**Testo fornito:**
Non c’è Pasolini in ACAB
Non c’è comprensione per la retorica del guerriero proletario per pochi euro, piuttosto c’è una visione precisa sull’emarginazione e sul conflitto sociale: chi mette su scudo e tolfa, spesso, condivide più di quanto vorrebbe con chi si tatua, sul collo, la scritta A.C.A.B. All Cops Are Bastards, appunto. Il cineasta cerca di umanizzare queste persone, di non renderle “speciali”, eccezioni alla regola. Il nazismo poté diffondersi grazie alle persone normali, la violenza istituzionalizzata è un’epidemia sempre più aggressiva per lo stesso motivo. Non vi lascerà tranquilli questo film, proprio perché porta sulla terra quello che vorremmo relegare nella voce “perversioni del Sistema”.
DIAZ – Don’t Clean Up This Blood
Un capolavoro, il film italiano più bello degli ultimi trent’anni. Senza se e senza ma. E lo è perché tira in ballo la Diaz, il più grande, doloroso scandalo che ci ha colpiti negli ultimi anni. Luglio 2001, Daniele Vicari entra dentro quella scuola in cui lo Stato italiano e la sua mano armata dichiara guerra alla società civile, al paese che dissente, alle generazioni che vorrebbero cambiare il mondo. Ha sete di vendetta chi ha già ammazzato un ragazzo, Carlo Giuliani, vuole “mettere a posto” chi si è azzardato a dire che è tutto sbagliato e tutto da rifare. In quel G8 a Genova, l’uno percento vuole ancora fottere il novantanove percento. Che però non ci sta. Eccolo il “secondo livello”. Vicari ci fa sentire le botte addosso (quello che Sollima non ha fatto, fermandosi ai riti dei violenti, ai loro vezzi), l’ingiustizia della tortura sistematica, il Cile di Pinochet nell’Italia del Terzo Millennio. Ci ricorda, con pochi intuitivi fotogrammi, che quella follia, che quella repressione organizzata e feroce, che Diaz e Bolzaneto, sono figli di una strategia precisa.

**Dati forniti:**
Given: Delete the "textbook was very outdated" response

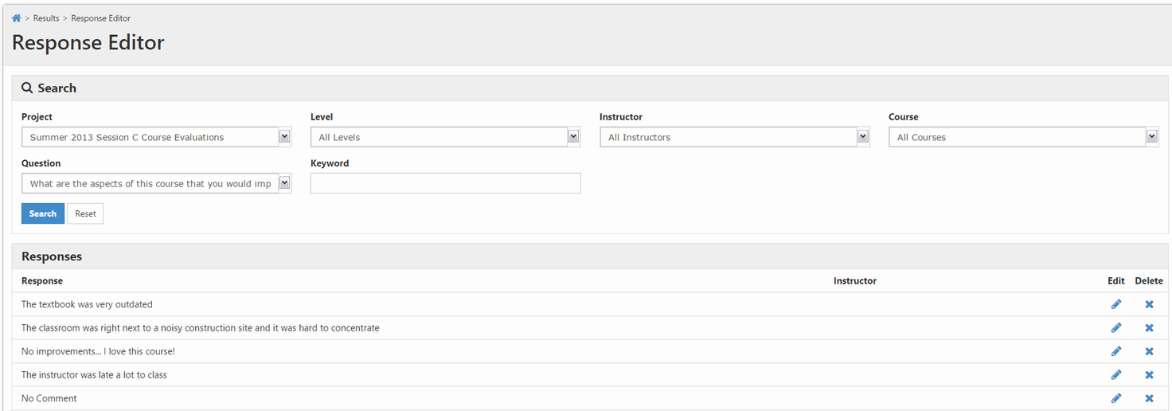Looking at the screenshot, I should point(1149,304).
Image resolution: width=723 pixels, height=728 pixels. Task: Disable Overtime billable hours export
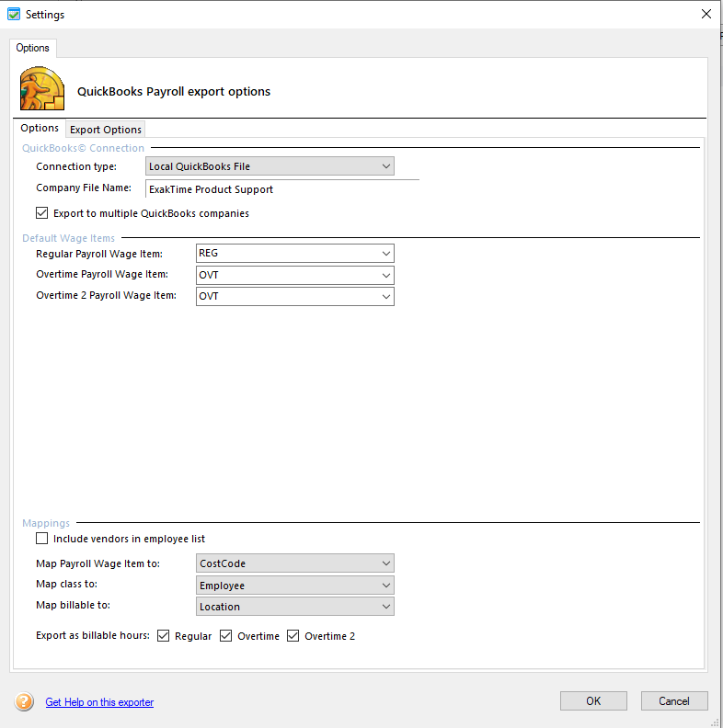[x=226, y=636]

...

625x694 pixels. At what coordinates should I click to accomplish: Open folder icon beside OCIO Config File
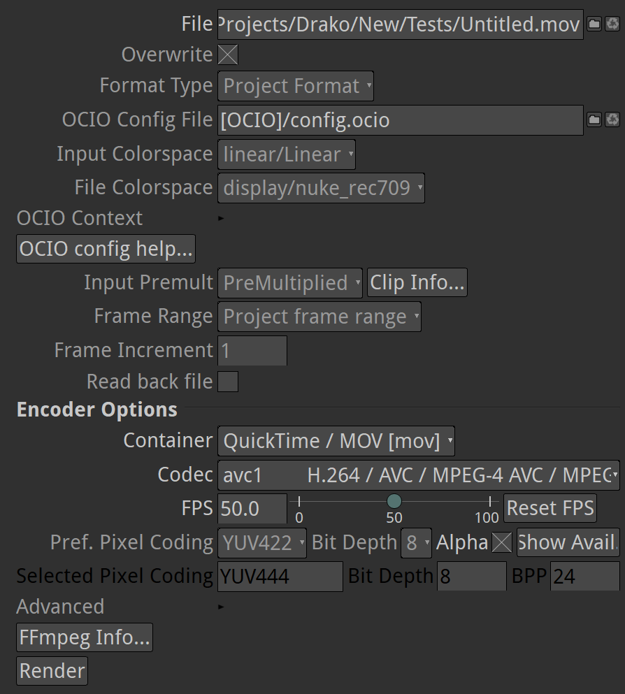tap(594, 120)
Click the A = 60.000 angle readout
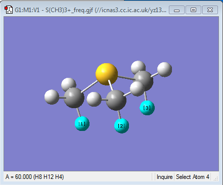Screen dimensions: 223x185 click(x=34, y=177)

...

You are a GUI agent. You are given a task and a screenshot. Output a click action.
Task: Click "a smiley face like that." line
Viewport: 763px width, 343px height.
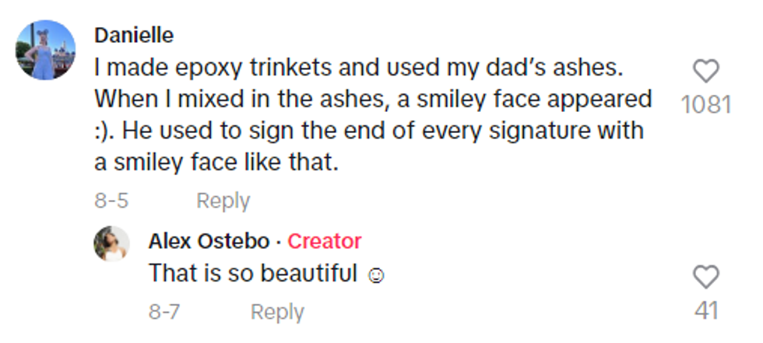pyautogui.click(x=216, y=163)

**Compito da svolgere:** Prosegui il testo sui film ACAB e Diaz a partire dalla sua ultima frase.

**Risposta al compito:**
E non solo italiana, ma europea: in un mondo in cui un qualsiasi presunto assassino, se in terra “straniera”, viene difeso dal proprio governo, scopriamo che tutti i paesi del continente sopportarono ogni sopruso. Nessuno si oppose ai pestaggi, al dolore inflitto ai propri cittadini, in un’Europa già unita e libera nella circolazione di persone e merci venne persino permesso un espatrio forzato, al Brennero. Se Sollima si ferma all’autogestione del reparto mobile, Vicari annoda i fili, mostra i celerini come schegge impazzite ma anche burattini, mostra uno Stato con le mani legate da se stesso, dai suoi rappresentanti schiavi di una visione della democrazia a responsabilità limitata. Un paese abituato ad avere una doppia struttura – dalla P2 alle infiltrazioni mafiose, dai servizi deviati a Gladio sono tanti, troppi gli esempi – qui mostra la sua vera natura: quella di un autoritarismo fascista che esplode ogni qualvolta la democrazia, il pluralismo prendono respiro, guardano lontano, cercano di cambiare le cose. Vicari fotografa tutto ciò con un racconto doloroso, potentissimo, terribilmente meraviglioso. E nell’ultimo primo piano c’è tutto l’abisso in cui siamo precipitati e il sospetto che la sconfitta di chi voleva, come noi, un mondo diverso e possibile, sia definitiva.
Romanzo di una strage
Quello di Marco Tullio Giordana è il racconto più lontano nel tempo. Piazza Fontana, una strage che ancora sanguina per l’atrocità dell’evento e per le ingiustizie perpetrate nella ricerca delle presunte verità su essa. Le contraddizioni di quegli anni nascono e crescono in quell’alveo fangoso fatto di colpe, responsabilità, di uno Stato deviato e della lotta armata clandestina. Tutti ne rimarranno vittime, da Pinelli con il suo malore attivo, a Calabresi, che da lì fu chiamato “commissario Finestra”. Da una possibile classe dirigente che divenne invece nemica del proprio paese e di se stessa.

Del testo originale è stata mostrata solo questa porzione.